[AMDGPU] Vectorize more 16 bit shuffles #90648

jrbyrnes · 2024-04-30T19:07:34Z

In the case of larger vectors, we should still prefer the vectorized version (i.e. shufflevector vs extract/insert chains).

In arithmetic chains, vectorization results in chains of packed math instructions (as opposed to unpack/repack & scalarized arithmetic): https://godbolt.org/z/c5onaf6G5

In chains with PHIs, vectorization again removes the unnecessary pack / repack code around BBs: https://godbolt.org/z/vz7zYzvhs

Change-Id: I628838beaf97bf04667e1548d26c1a8365209c1a

llvmbot · 2024-04-30T19:08:04Z

@llvm/pr-subscribers-llvm-analysis
@llvm/pr-subscribers-llvm-transforms

@llvm/pr-subscribers-backend-amdgpu

Author: Jeffrey Byrnes (jrbyrnes)

Changes

In the case of larger vectors, we should still prefer the vectorized version (i.e. shufflevector vs extract/insert chains).

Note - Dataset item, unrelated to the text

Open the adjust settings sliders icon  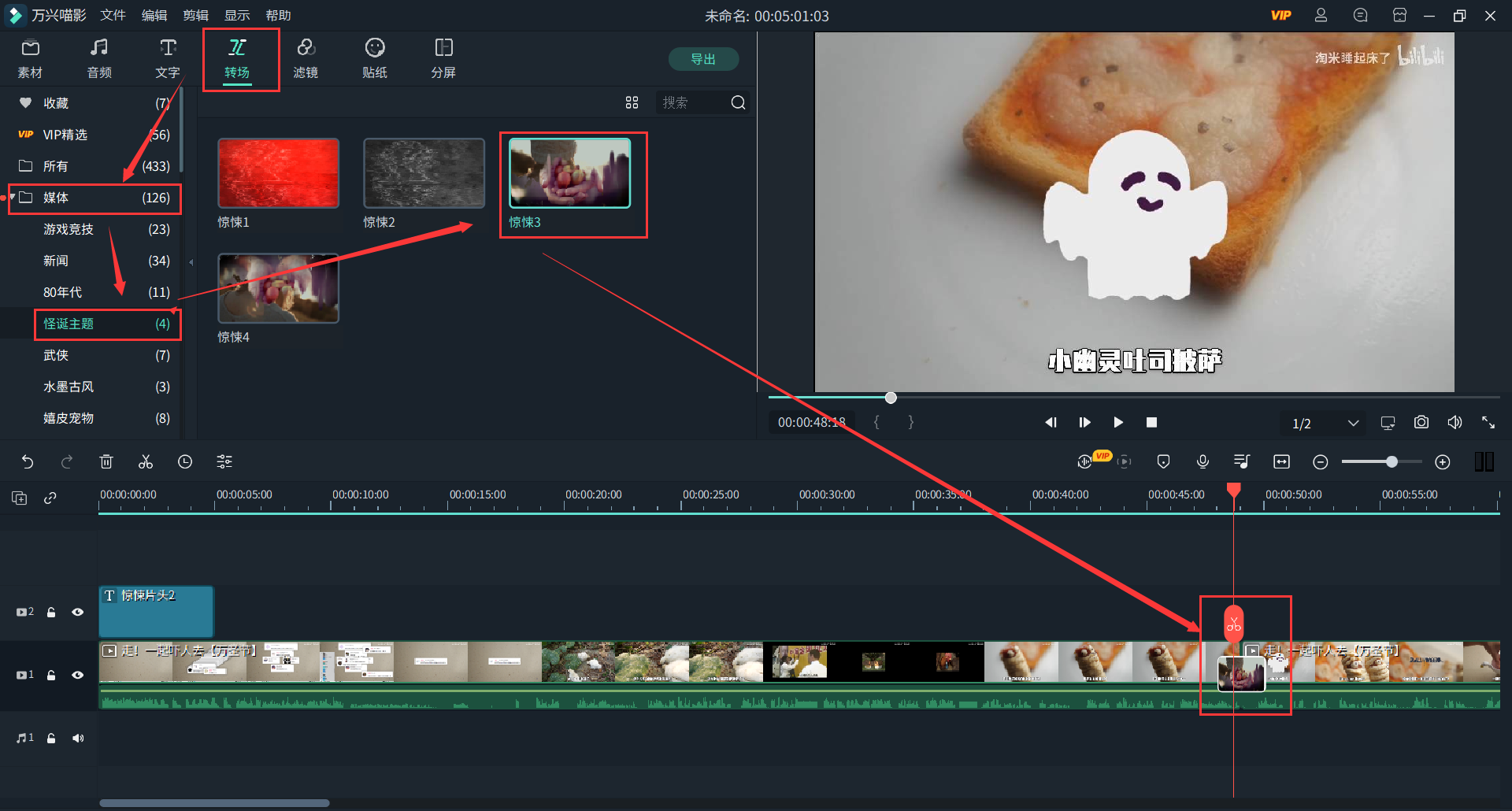224,462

In arithmetic chains, vectorization results in chains of packed math instructions (as opposed to unpack/repack & scalarized arithmetic): https://godbolt.org/z/c5onaf6G5

In chains with PHIs, vectorization again removes the unnecessary pack / repack code around BBs: https://godbolt.org/z/vz7zYzvhs

Full diff: https://github.com/llvm/llvm-project/pull/90648.diff

5 Files Affected:

(modified) llvm/lib/Target/AMDGPU/AMDGPUTargetTransformInfo.cpp (+13-3)
(modified) llvm/test/Transforms/SLPVectorizer/AMDGPU/add_sub_sat-inseltpoison.ll (+7-12)
(modified) llvm/test/Transforms/SLPVectorizer/AMDGPU/add_sub_sat.ll (+7-12)
(modified) llvm/test/Transforms/SLPVectorizer/AMDGPU/crash_extract_subvector_cost.ll (+4-9)
(modified) llvm/test/Transforms/SLPVectorizer/AMDGPU/phi-result-use-order.ll (+20-26)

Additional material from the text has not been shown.